* Begin Reading passage *

SECTION 6. TERMS AND CONDITIONS OF OPTIONS.
(a) Award Agreement. Each Award of an Option under the Plan shall be evidenced by an Award Agreement between the Optionee and the Company. Such Option shall be subject to all applicable terms and conditions of the Plan and may be subject to any other terms and conditions that are not inconsistent with the Plan (including without limitation any Performance Criteria). The provisions of the various Award Agreements entered into under the Plan need not be identical. The Award Agreement shall also specify whether the Option is an ISO and if not specified then the Option shall be an NSO.
(b) Number of Shares. An Award Agreement shall specify the number of Shares that are subject to the Option and shall provide for adjustment of such number in accordance with Section 12.
(c) Exercise Price. An Options Exercise Price shall be established by the Committee and set forth in an Award Agreement. Except with respect to outstanding stock options being assumed or Options being granted in exchange for cancellation of options granted by another issuer as provided under Section 6. (e), the Exercise Price of an Option shall not be less than one hundred percent (100%) of the Fair Market Value (one hundred and ten percent (110%) for 10-Percent Shareholders in the case of ISOs) of a Share on the date of grant of the Option.

* End Reading passage *
* Begin Dataset section *

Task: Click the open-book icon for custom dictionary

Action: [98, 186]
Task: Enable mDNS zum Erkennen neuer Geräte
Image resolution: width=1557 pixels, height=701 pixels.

* End Dataset section *

What you will do:
• 1. Transcribe the stock option section from "SECTION 6. TERMS" up to and including "shall be an NSO.".
• 2. Under the stock option section, what kind of Option is it if the Award Agreement does not specify whether it is an ISO?
The lines come from a different source than the stock option section.

Completed exercise:
• 1.
SECTION 6. TERMS AND CONDITIONS OF OPTIONS.
(a) Award Agreement. Each Award of an Option under the Plan shall be evidenced by an Award Agreement between the Optionee and the Company. Such Option shall be subject to all applicable terms and conditions of the Plan and may be subject to any other terms and conditions that are not inconsistent with the Plan (including without limitation any Performance Criteria). The provisions of the various Award Agreements entered into under the Plan need not be identical. The Award Agreement shall also specify whether the Option is an ISO and if not specified then the Option shall be an NSO.

• 2. It is an NSO.